Oops, confusing details.  That was a different problem we had been
tracking.

Sorry for the confusion,
Robin

^ permalink raw reply	[flat|nested] 16+ messages in thread

* Re: [Patch] Scale pidhash_shift/pidhash_size up based on num_possible_cpus().
  2008-08-01 19:13               ` Robin Holt
@ 2008-08-01 19:59                 ` Eric W. Biederman
  2008-08-04 13:11                   ` Stephen Champion
  0 siblings, 1 reply; 16+ messages in thread
From: Eric W. Biederman @ 2008-08-01 19:59 UTC (permalink / raw)
  To: Robin Holt
  Cc: linux-kernel, Pavel Emelyanov, Oleg Nesterov, Sukadev Bhattiprolu,
	Paul Menage, Linus Torvalds, Andrew Morton

Robin Holt <holt@sgi.com> writes:

> Oops, confusing details.  That was a different problem we had been
> tracking.

Which leads back to the original question.  What were you measuring
that showed improvement with a larger pid hash size?

Almost by definition a larger hash table will perform better.  However
my intuition is that we are talking about something that should be in
the noise for most workloads.

Eric

^ permalink raw reply	[flat|nested] 16+ messages in thread

* Re: [Patch] Scale pidhash_shift/pidhash_size up based on num_possible_cpus().
  2008-08-01 19:59                 ` Eric W. Biederman
@ 2008-08-04 13:11                   ` Stephen Champion
  2008-08-04 20:36                     ` Eric W. Biederman
  0 siblings, 1 reply; 16+ messages in thread
From: Stephen Champion @ 2008-08-04 13:11 UTC (permalink / raw)
  To: Eric W. Biederman
  Cc: Robin Holt, linux-kernel, Pavel Emelyanov, Oleg Nesterov,
	Sukadev Bhattiprolu, Paul Menage, Linus Torvalds, Andrew Morton

Eric W. Biederman wrote:
> Robin Holt <holt@sgi.com> writes:
>> Oops, confusing details.  That was a different problem we had been
>> tracking.
> 
> Which leads back to the original question.  What were you measuring
> that showed improvement with a larger pid hash size?
> 
> Almost by definition a larger hash table will perform better.  However
> my intuition is that we are talking about something that should be in
> the noise for most workloads.

Robin asked me to chime in on this, as I did the early "look at that" 
work and suggested it to Robin.

I noticed the potential for increasing pid_shift while chasing down a 
patch to our kernel (2.6.16 stable based) which had proc_pid_readdir() 
calling find_pid() for init_task through the highest pid #.  This patch 
caused a rather serious problem on a 2048 core Altix.  Before 
identifying the culprit, I increased pidhash_shift.  This made a *huge* 
difference: enough to get the box marginally functional while I tracked 
down the origins of the problem.

After backing out the problematic patch, I took a look at pidhash_shift 
in normal circumstances:  With pidhash_shift == 12, running only a few 
common services and monitoring tools (sendmail, nagios, etc for ~28k 
active processes, mostly of the kernel variety), the 20 cpu boot cpuset 
we use on that system to confine normal system processes and interactive 
logins was spending >1% of it's time in find_pid(), and an 'ls /proc > 
/dev/null' took >0.4s.  With pidhash_shift == 16, the timing went to 
<0.2, and the total time spent in find_pid() was reduced to noise level.

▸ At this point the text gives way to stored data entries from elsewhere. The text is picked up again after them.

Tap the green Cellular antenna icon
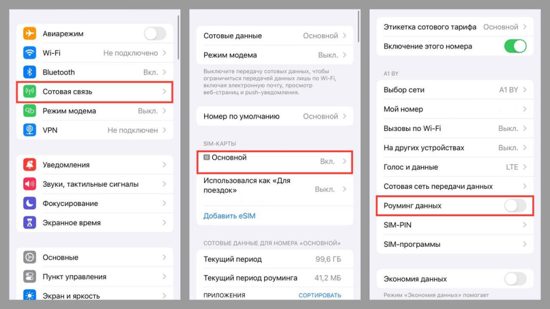This screenshot has height=309, width=550. click(x=30, y=92)
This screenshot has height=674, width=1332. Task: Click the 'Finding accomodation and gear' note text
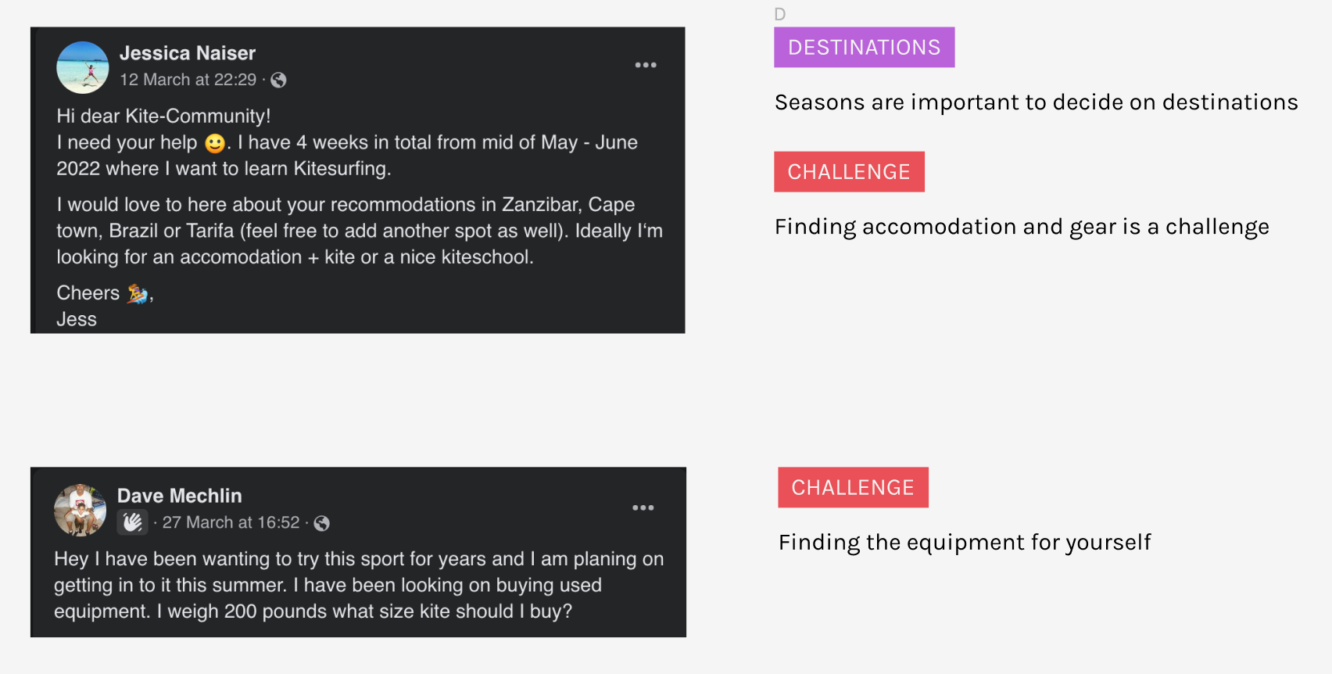pos(1022,227)
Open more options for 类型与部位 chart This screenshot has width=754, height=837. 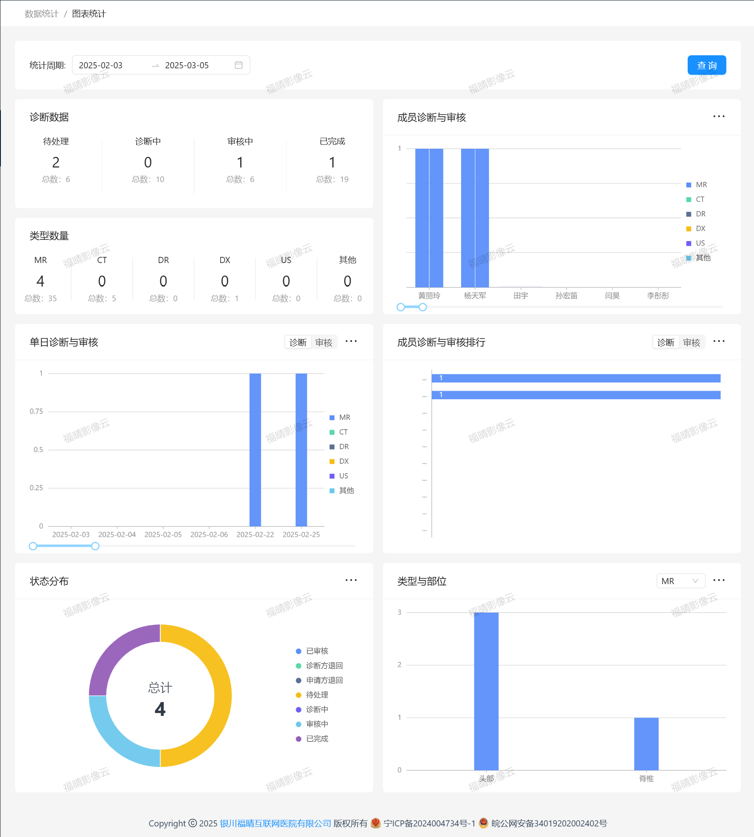click(x=718, y=580)
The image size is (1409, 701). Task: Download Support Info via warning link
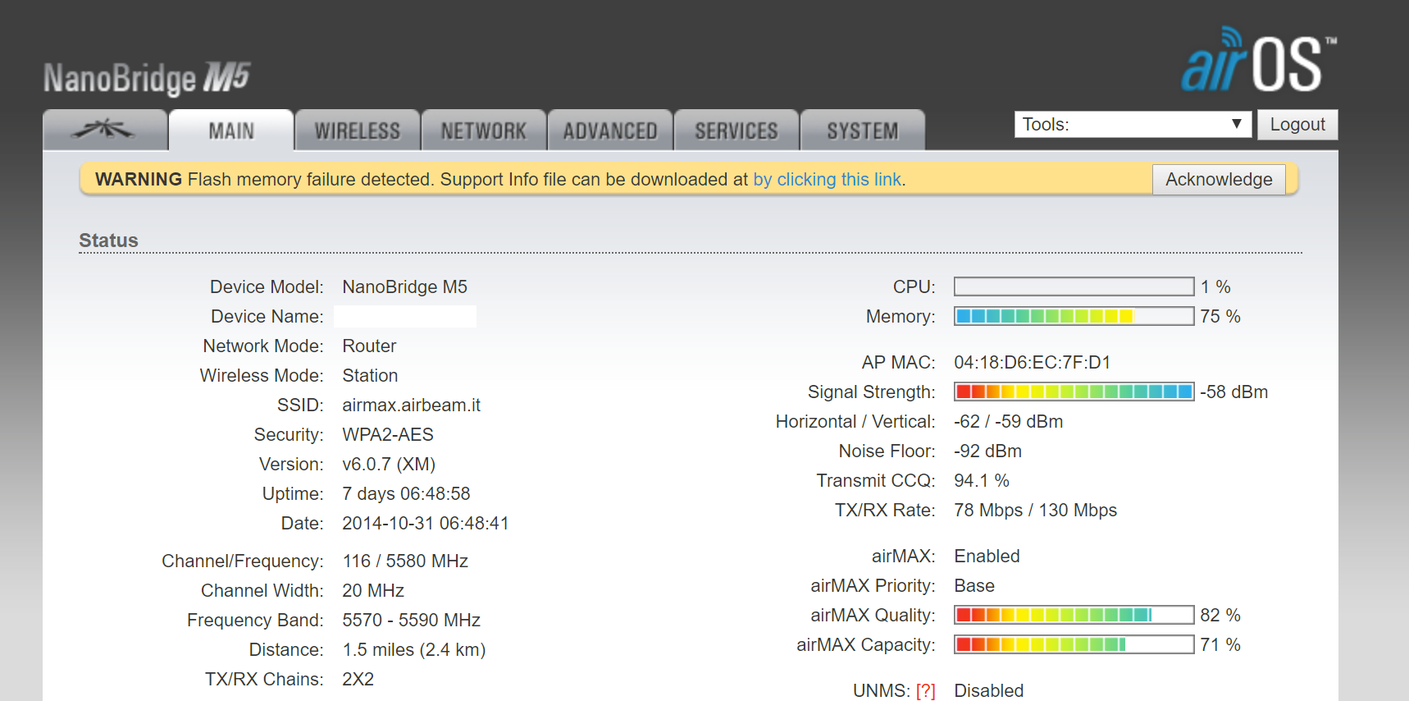pos(827,180)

In addition to raising the limit on larger systems, it looked reasonable 
to scale the pid hash with the # processors instead of memory.  While I 
observed variably high process:cpu ratios on small systems (2c - 32c), 
they also have relatively few processes.  The 192c - 2048c systems I was 
able to look at were all hovering at 13 +/- 2 processes per cpu, even 
with wildly varying memory sizes.

Despite more recent changes in proc_pid_readdir, my results should apply 
to current source.  It looks like both the old 2.6.16 implementation and 
the current version will call find_pid (or equivalent) once for each 
successive getdents() call on /proc, excepting when the cursor is on the 
first entry.  A quick look, and we have 88 getdents64() calls both  'ps' 
and 'ls /proc' with 29k processes running, which appears to be the 
primary source of calls.

It's not giganormous, although I probably could come up with a pointless 
microbenchmark to show it's 300% better.  Importantly, it does 
noticeably improve normal interactive tools like 'ps' and 'top', a 
performance visualization tool developed by a customer (nodemon) 
refreshes faster.  For a 512k init allocation, that seems like a very 
good deal.

I'd like to lose 20,000 kernel processes in addition to growing the pid 
hash!

^ permalink raw reply	[flat|nested] 16+ messages in thread

* Re: [Patch] Scale pidhash_shift/pidhash_size up based on num_possible_cpus().
  2008-08-04 13:11                   ` Stephen Champion
@ 2008-08-04 20:36                     ` Eric W. Biederman
  2008-08-04 23:58                       ` Robin Holt
  0 siblings, 1 reply; 16+ messages in thread
From: Eric W. Biederman @ 2008-08-04 20:36 UTC (permalink / raw)
  To: Stephen Champion
  Cc: Robin Holt, linux-kernel, Pavel Emelyanov, Oleg Nesterov,
	Sukadev Bhattiprolu, Paul Menage, Linus Torvalds, Andrew Morton

Stephen Champion <schamp@sgi.com> writes:

> Despite more recent changes in proc_pid_readdir, my results should apply to
> current source.  It looks like both the old 2.6.16 implementation and the
> current version will call find_pid (or equivalent) once for each successive
> getdents() call on /proc, excepting when the cursor is on the first entry.  A
> quick look, and we have 88 getdents64() calls both 'ps' and 'ls /proc' with 29k
> processes running, which appears to be the primary source of calls.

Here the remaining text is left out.